I cavalieri avevano una sola palla a disposizione e potevano “tirare” solo se VEDEVANO LA FINESTRA E L’ANELLO che gli avversari dovevano nascondere al sole…..facendo OMBRA!

Infatti, il sole si spostava rapidamente da un lato all’altro del regno, alle spalle del castello “offeso” (attaccato), illuminando la finestra e l’anello del castello. I cavalieri che “DIFENDONO” non possono toccare gli avversari, ma possono rubare la palla ed impedire loro di TIRARE……la domanda, quindi, da fare ai bimbi sarà: “come si fa ad impedire di tirare?”…….probabilmente da soli, magari con un pò di aiuto, i bimbi comprenderanno che bisognerà “fare ombra” (nascondere la visuale).

I cavalieri in DIFESA, evitando di guardare il sole, dovranno impedire agli avversari di vedere gli obiettivi (il rettangolo sul tabellone e l’anello) e da soli intuiranno che dovranno volgere le spalle al loro canestro, frapponendosi tra il proprio avversario ed il canestro……..per fare ombra, magari quanta più possibile (alla domanda fa più ombra un ombrellone aperto o uno chiuso vedrete l’ottima posizione di difesa che assumeranno i bimbi aprendo le braccia e simulando, appunto, l’ombrellone aperto). I cavalieri si contenderanno il titolo di principi della sera.

CONCLUSIONI

A che età questo gioco?..........dipende dal gruppo, ma in un progetto-scuola dalle classi terze, in un centro minibasket dai 7 anni, tenendo chiaro un concetto: non si vuole insegnare la pallacanestro, ma un gioco.....giocando!

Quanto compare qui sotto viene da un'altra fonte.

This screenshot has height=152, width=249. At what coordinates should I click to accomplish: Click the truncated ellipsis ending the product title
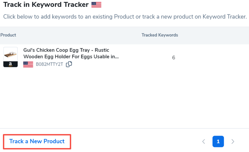pos(117,57)
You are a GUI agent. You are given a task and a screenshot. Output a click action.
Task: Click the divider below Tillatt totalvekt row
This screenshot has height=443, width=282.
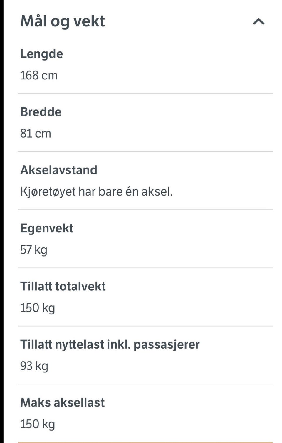coord(145,326)
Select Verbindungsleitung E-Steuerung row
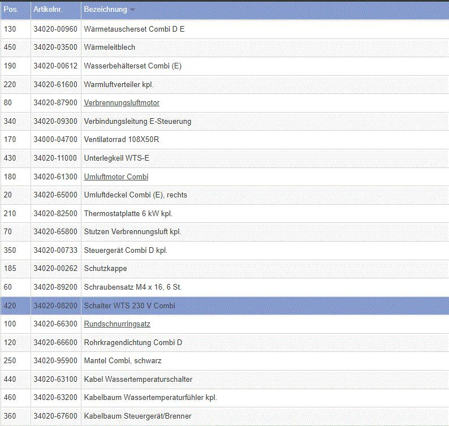 [137, 121]
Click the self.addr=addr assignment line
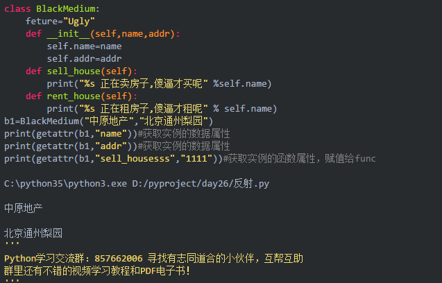This screenshot has width=442, height=283. [84, 58]
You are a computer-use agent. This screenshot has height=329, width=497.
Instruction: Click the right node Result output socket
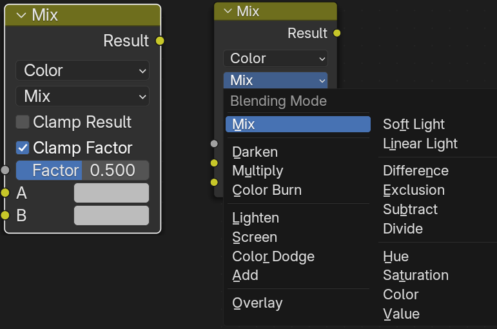(x=337, y=33)
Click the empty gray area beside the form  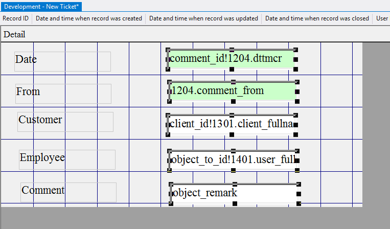click(x=376, y=128)
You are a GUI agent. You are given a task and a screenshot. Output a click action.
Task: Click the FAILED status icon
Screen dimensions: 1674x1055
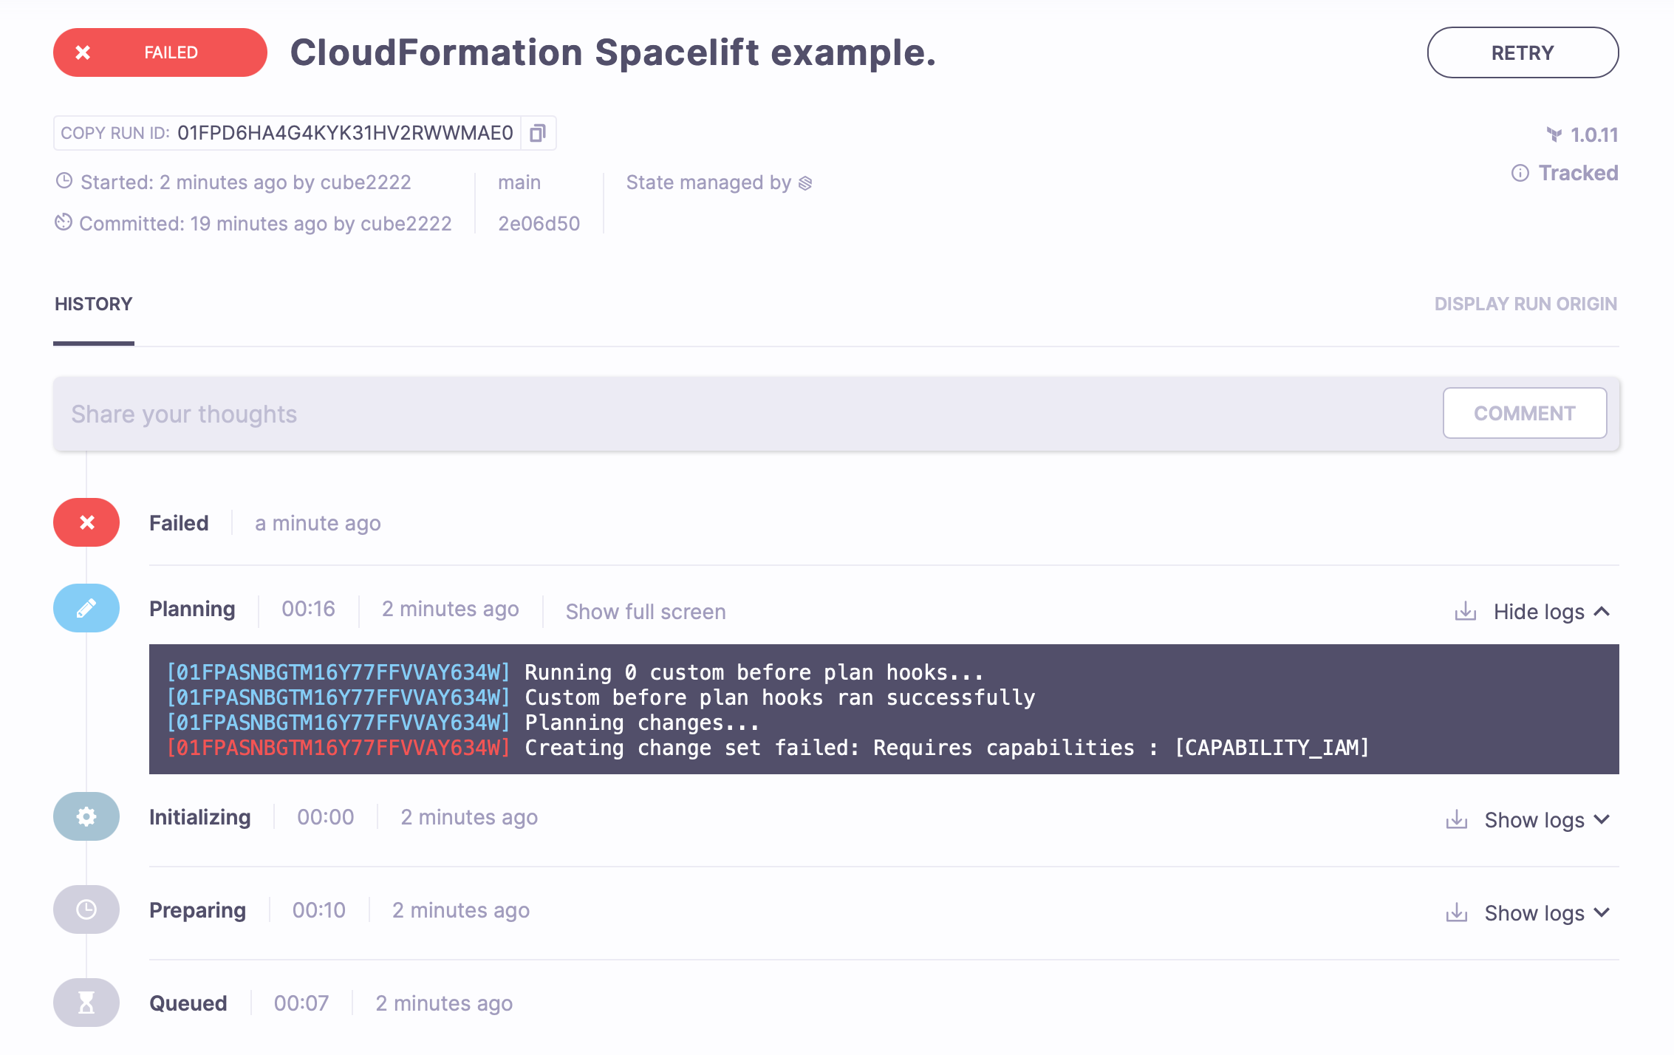pyautogui.click(x=81, y=52)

Non dimentichiamo mai che non sono i bambini che si devono adeguare al nostro linguaggio, ma viceversa, loro devono sempre essere i protagonisti delle nostre lezioni (non allenamenti!).

Saranno i bambini stessi poi ad inventarsi nuove situazioni e varianti al gioco.

Un esempio di creatività dei bambini: “posso mettere la mano davanti alla palla come scudo per difenderla?”

La progressione può essere 1>1, 2>2, 3>3, 5>5 ed a questo punto è tutto da inventare introducendosi “deduttivamente” anche il concetto di “aiuto” sul possessore di palla (triangolo difensivo).